# Do this
Copy out all of the lines below word for word, keeping every character, space, and line break unchanged.
---
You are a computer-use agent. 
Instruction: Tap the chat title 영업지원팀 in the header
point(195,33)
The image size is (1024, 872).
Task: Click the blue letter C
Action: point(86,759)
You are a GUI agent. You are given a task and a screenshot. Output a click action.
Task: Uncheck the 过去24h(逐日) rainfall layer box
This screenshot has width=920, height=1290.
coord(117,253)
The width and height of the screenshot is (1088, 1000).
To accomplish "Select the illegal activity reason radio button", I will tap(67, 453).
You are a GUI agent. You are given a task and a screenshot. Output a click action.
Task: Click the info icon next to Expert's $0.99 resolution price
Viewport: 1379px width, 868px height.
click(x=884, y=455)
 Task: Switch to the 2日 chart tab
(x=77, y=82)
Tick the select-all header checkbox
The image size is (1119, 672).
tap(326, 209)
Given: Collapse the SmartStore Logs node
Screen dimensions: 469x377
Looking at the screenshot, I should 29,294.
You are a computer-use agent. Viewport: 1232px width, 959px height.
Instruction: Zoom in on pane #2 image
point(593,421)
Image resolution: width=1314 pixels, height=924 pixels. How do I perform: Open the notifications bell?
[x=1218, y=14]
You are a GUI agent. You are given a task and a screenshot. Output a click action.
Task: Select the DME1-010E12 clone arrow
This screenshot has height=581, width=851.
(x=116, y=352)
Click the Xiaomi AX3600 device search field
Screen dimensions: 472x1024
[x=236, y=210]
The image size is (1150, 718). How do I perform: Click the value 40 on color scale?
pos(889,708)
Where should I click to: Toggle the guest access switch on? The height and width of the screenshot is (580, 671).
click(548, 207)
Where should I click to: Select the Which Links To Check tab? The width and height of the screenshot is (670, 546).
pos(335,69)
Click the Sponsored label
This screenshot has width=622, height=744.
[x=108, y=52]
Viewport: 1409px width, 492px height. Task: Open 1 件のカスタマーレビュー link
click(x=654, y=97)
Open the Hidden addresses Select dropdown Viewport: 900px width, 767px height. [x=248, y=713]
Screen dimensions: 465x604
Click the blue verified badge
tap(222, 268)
---
# Task solution
You are a computer-use agent. 
Instruction: Tap the chat title 영업지원팀 in the header
point(195,33)
The image size is (1024, 872).
Task: Click the blue letter C
Action: point(86,759)
You are a GUI agent. You are given a task and a screenshot. Output a click action.
Task: Uncheck the 过去24h(逐日) rainfall layer box
This screenshot has width=920, height=1290.
coord(117,253)
The width and height of the screenshot is (1088, 1000).
To accomplish "Select the illegal activity reason radio button", I will tap(67, 453).
You are a GUI agent. You are given a task and a screenshot. Output a click action.
Task: Click the info icon next to Expert's $0.99 resolution price
Viewport: 1379px width, 868px height.
click(x=884, y=455)
 Task: Switch to the 2日 chart tab
(x=77, y=82)
Tick the select-all header checkbox
The image size is (1119, 672).
tap(326, 209)
Given: Collapse the SmartStore Logs node
Screen dimensions: 469x377
Looking at the screenshot, I should 29,294.
You are a computer-use agent. Viewport: 1232px width, 959px height.
Instruction: Zoom in on pane #2 image
point(593,421)
Image resolution: width=1314 pixels, height=924 pixels. How do I perform: Open the notifications bell?
[x=1218, y=14]
You are a GUI agent. You are given a task and a screenshot. Output a click action.
Task: Select the DME1-010E12 clone arrow
This screenshot has height=581, width=851.
(x=116, y=352)
Click the Xiaomi AX3600 device search field
Screen dimensions: 472x1024
[x=236, y=210]
The image size is (1150, 718). How do I perform: Click the value 40 on color scale?
pos(889,708)
Where should I click to: Toggle the guest access switch on? The height and width of the screenshot is (580, 671).
click(548, 207)
Where should I click to: Select the Which Links To Check tab? The width and height of the screenshot is (670, 546).
pos(335,69)
Click the Sponsored label
This screenshot has width=622, height=744.
[x=108, y=52]
Viewport: 1409px width, 492px height. Task: Open 1 件のカスタマーレビュー link
click(x=654, y=97)
Open the Hidden addresses Select dropdown Viewport: 900px width, 767px height. [x=248, y=713]
Screen dimensions: 465x604
Click the blue verified badge
tap(222, 268)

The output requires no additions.